= Beginning of Section =

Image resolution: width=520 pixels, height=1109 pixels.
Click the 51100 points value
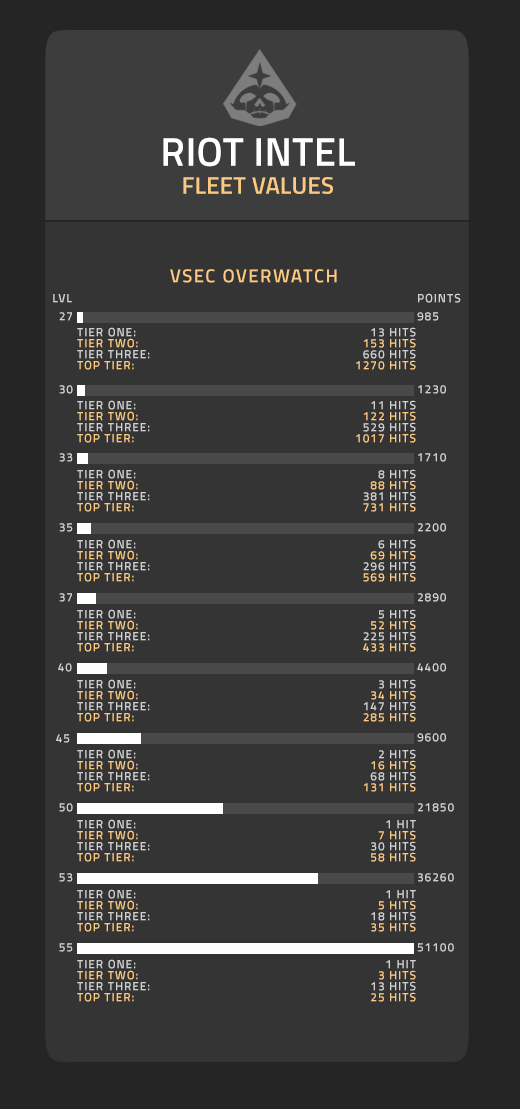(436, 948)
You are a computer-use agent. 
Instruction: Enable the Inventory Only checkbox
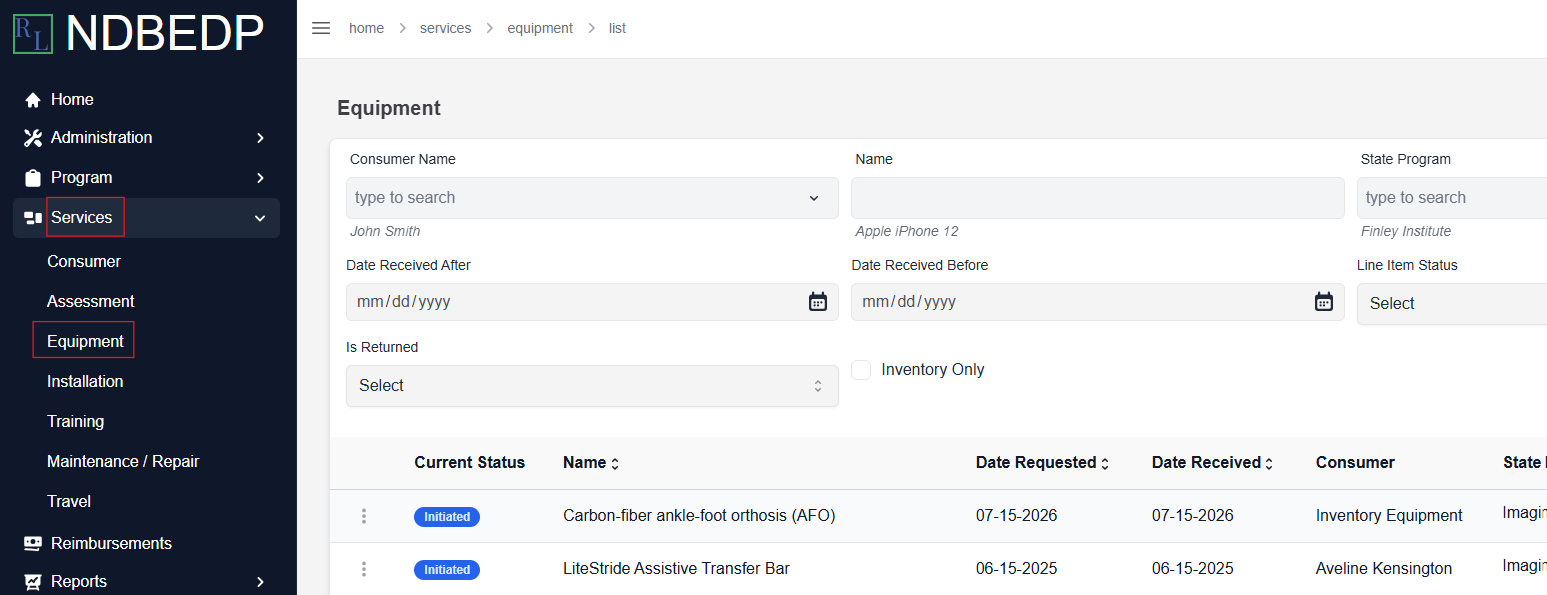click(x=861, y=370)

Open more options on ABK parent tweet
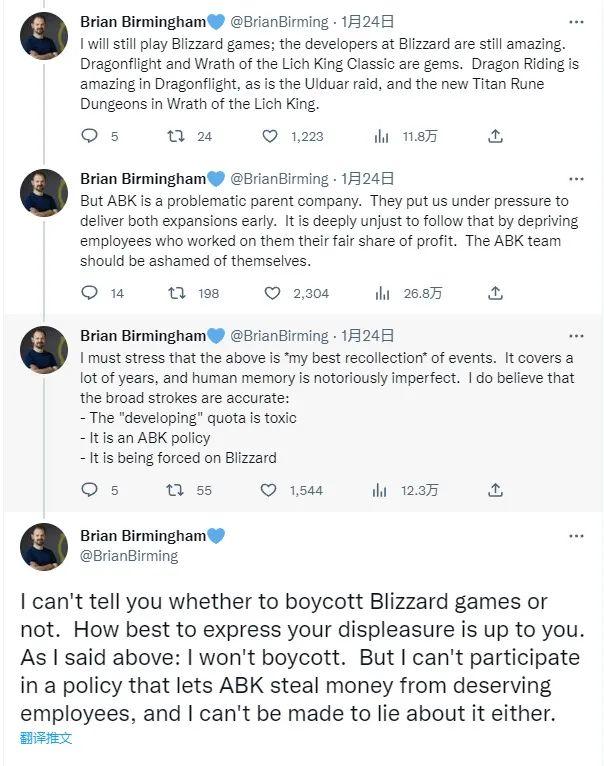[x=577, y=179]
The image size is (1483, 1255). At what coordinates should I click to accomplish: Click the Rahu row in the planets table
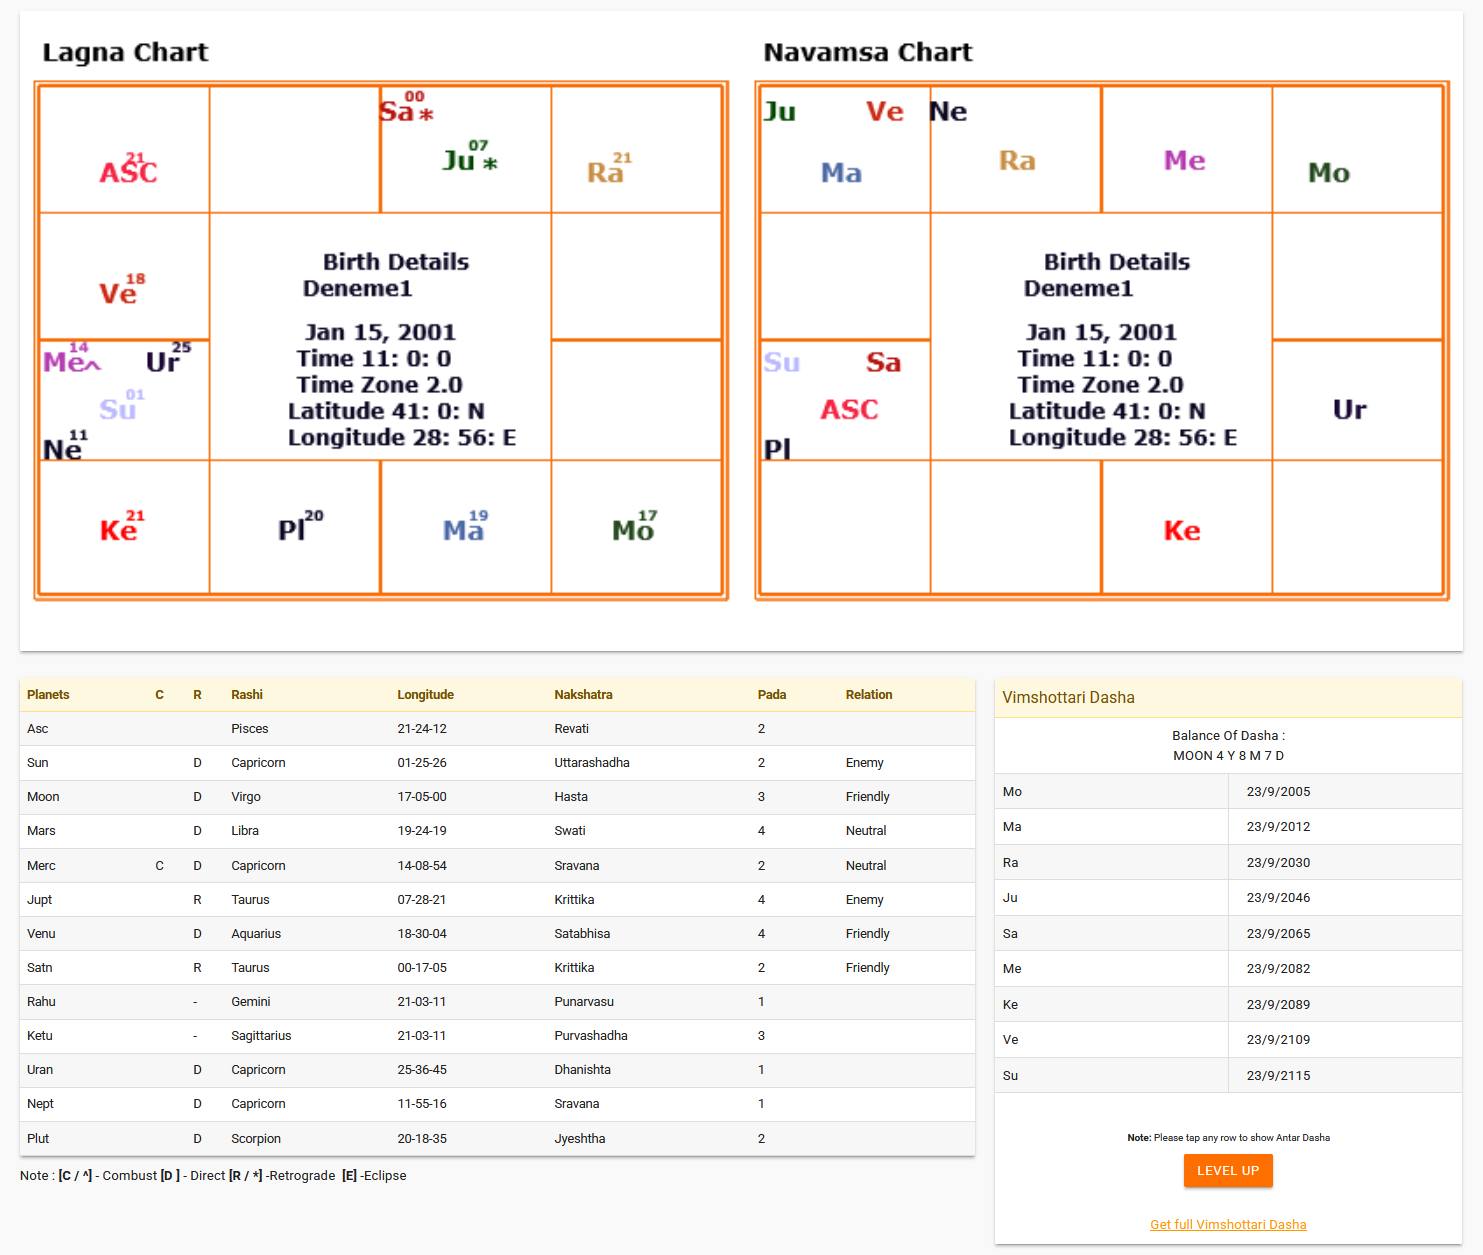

= End of Section =

Copy only this, please: the line with "You are a computer-use agent." and every line after it through the end of the data, with no pictures.

You are a computer-use agent. 
Instruction: Enable the Inventory Only checkbox
click(x=861, y=370)

Open more options on ABK parent tweet
[x=577, y=179]
The image size is (1483, 1255). At what coordinates should I click to accomplish: Click the Rahu row in the planets table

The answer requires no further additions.